Furthermore, single-cell RNA sequencing studies have revealed not only the diversity of vascular endothelial cells in normal tissues [36] but also the diversity of tumor vascular endothelial cells. Some tumor vascular endothelial cells in human lung cancer have also been shown to promote basement membrane degradation, immune cell migration, and collagen cross-linkage binding [37].

As a result, it is clear that different factors in the cancer microenvironment confer complex and diverse properties on vascular endothelial cells. It has been reported that tumor vascular endothelial cells secrete various factors that act on cells and stroma in the microenvironment to induce distant metastasis of cancer cells [38] and promote cancer fibrosis [39]. The development of a tumor vascular-selective therapeutic agent that targets tumor vascular endothelial cell characteristics may reduce the side effects of angiogenesis inhibitors (Table 1). Furthermore, ultrasound contrast agents that specifically bind to TEC ligands may be an appealing tool for cancer diagnosis.

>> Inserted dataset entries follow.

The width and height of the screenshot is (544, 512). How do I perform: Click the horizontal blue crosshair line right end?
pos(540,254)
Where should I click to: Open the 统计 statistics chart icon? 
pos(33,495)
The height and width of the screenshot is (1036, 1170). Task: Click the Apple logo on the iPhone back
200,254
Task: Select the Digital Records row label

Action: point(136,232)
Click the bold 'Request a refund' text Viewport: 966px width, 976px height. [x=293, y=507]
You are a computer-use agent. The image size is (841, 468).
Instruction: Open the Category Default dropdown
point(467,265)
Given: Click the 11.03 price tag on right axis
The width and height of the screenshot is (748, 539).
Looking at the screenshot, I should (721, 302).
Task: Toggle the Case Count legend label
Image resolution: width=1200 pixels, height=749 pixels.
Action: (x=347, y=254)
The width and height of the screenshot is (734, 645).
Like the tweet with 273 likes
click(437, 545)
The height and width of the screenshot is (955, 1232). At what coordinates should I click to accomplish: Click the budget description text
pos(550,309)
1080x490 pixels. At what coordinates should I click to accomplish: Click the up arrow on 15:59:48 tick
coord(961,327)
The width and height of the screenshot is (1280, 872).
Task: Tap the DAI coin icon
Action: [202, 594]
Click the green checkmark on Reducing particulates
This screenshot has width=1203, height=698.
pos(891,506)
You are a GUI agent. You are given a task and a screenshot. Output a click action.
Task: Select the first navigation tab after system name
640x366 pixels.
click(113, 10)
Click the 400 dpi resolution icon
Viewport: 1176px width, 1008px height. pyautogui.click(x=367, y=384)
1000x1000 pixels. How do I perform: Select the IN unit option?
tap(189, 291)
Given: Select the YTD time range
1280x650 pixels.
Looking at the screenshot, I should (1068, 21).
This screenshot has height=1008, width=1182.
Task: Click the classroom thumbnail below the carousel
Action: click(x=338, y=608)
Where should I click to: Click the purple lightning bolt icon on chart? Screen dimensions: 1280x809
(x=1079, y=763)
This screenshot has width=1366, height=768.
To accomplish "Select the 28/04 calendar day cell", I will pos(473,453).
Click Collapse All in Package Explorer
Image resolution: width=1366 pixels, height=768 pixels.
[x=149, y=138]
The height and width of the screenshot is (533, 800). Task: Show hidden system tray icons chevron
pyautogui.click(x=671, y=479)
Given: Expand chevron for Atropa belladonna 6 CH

Future prospects of angiogenesis inhibitor therapy

Normalization of tumor blood vessels using angiogenesis inhibitors is critical, because it also leads to normalization of the microenvironment; however, hypoxia of tissues due to continued angiogenesis inhibition has been reported in some cancers [40, 41]. Because hypoxia can cause EMT and even malignant transformation of cancer, it has been proposed that angiogenesis inhibitors have a normalization window to prevent cancer tissue from becoming hypoxic again [42].

The significance of companion diagnosis in angiogenesis inhibitor therapy is also recognized to select the appropriate timing and duration of administration of the agent or the indicated patients. Apelin induced by hypoxia, for example, has been reported to be a marker of tumor vascular normalization and may be an indicator of vascular normalization [42].

Dr. Folkman proposed the utility of regulating angiogenesis in cancer therapy nearly 50 years ago, and research on angiogenesis has progressed dramatically since then, becoming now not only a basic medical research topic but also an important therapeutic target in clinical practice. Tumor angiogenesis is now known to be linked not only to the malignant transformation of cancer cells but also to tumor immunity and drug resistance. Understanding the various molecular characteristics of tumor vascular endothelial cells may lead to the development of new anti-angiogenic therapies in conjunction with companion diagnostics.